I am writing a tool to hook every printf call in the program and dump the program's stack. I don't care the printf in the external library, so I wrap the program's printf@plt stub in dynamorio. I use the ./api/samples/callstack.cpp as a template and modify the module_load_event function to the following:
static void
module_load_event(void *drcontext, const module_data_t *mod, bool loaded)
{
    size_t modoffs;
    drsym_error_t sym_res = drsym_lookup_symbol(
        mod->full_path, "main", &modoffs, DRSYM_DEMANGLE);
    if (sym_res == DRSYM_SUCCESS) {
        app_pc towrap = mod->start + [printf@plt offset];
        bool ok = drwrap_wrap(towrap, wrap_pre, NULL);
        DR_ASSERT(ok);
        dr_fprintf(STDERR, "wrapping %s!%s\n", mod->full_path,
                   "printf@plt");
    }
}
The [printf@plt offset] can be obtained from the objdump output for a program.

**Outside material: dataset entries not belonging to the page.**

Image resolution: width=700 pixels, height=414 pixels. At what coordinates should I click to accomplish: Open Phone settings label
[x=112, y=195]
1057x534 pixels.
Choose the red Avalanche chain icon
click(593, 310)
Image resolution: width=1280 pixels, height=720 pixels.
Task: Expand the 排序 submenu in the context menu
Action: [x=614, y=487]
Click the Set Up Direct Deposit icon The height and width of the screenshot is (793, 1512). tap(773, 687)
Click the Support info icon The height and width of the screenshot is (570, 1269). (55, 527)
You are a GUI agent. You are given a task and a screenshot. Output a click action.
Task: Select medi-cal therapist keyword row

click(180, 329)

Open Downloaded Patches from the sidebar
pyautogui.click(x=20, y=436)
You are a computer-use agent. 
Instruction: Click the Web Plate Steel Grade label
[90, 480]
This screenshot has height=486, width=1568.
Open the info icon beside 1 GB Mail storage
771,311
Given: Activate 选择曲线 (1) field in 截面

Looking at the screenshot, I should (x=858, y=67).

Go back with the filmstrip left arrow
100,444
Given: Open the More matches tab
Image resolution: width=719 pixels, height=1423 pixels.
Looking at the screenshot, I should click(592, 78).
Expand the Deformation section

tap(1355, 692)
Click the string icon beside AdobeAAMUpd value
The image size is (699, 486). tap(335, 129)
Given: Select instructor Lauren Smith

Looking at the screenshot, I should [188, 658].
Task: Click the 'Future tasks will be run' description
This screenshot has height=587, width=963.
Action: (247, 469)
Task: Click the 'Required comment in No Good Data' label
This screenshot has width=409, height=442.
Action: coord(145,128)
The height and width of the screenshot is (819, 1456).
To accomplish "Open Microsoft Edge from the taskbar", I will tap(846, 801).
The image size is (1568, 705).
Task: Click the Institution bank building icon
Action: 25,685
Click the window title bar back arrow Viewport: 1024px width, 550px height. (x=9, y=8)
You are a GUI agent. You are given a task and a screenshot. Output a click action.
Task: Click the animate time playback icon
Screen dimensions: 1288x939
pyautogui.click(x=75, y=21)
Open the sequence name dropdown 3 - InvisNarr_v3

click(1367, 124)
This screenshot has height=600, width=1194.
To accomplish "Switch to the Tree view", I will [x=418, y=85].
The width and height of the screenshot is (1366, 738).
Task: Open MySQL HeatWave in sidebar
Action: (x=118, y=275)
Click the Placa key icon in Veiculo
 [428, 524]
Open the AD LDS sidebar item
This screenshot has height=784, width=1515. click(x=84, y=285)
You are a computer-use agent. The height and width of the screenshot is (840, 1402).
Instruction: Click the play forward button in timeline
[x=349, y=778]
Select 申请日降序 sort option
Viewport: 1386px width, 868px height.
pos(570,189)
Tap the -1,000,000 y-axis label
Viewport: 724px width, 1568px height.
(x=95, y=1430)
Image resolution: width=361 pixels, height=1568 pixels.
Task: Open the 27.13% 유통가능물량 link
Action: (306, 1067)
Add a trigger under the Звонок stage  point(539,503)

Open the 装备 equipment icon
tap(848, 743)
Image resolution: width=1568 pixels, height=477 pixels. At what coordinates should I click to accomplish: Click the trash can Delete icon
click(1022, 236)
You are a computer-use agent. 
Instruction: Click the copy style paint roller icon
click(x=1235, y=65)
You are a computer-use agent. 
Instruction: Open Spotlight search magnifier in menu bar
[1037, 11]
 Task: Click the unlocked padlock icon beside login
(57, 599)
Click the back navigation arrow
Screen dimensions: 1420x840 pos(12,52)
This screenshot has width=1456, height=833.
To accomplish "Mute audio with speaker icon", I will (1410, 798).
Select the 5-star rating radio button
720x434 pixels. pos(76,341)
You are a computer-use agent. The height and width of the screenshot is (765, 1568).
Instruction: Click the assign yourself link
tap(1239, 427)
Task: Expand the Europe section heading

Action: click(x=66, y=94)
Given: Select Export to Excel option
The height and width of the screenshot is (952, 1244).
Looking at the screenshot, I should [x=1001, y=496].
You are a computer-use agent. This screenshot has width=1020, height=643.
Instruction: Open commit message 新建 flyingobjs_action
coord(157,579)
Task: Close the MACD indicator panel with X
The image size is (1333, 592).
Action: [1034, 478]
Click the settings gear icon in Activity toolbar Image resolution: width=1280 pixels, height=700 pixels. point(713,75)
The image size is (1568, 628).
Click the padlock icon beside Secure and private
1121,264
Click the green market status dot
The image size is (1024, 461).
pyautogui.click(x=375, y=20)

Then I write the following program to test the stack walk tool:
#include <stdio.h>
void recursive_call(int depth) {
    if (depth <= 0) {
        printf("Recursion end\n", depth);
        return;
    }
    printf("Recursion depth: %d %lx\n", depth, malloc(depth));
    recursive_call(depth - 1);
}
int main() {
    printf("Start\n");
    recursive_call(5);
    return 0;
}
If the program is compiled by gcc, it outputs the correct stack walk trace like:
printf@plt called from:
  gcc-clang-example!<unknown> // Because printf@plt is not an actual function symbol  so it prints <unknown>
  gcc-clang-example!recursive_call
  gcc-clang-example!main
  libc.so.6!__libc_start_call_main
  libc.so.6!__libc_start_main_alias_2
  gcc-clang-example!<unknown>
However, if the program is compiled by clang, the trace is:
printf@plt called from:
  clang-example!<unknown>
  <unknown module> @0x0000000500000005
  <unknown module> @0x00007ffec5126140
The detailed trace log is in attachment.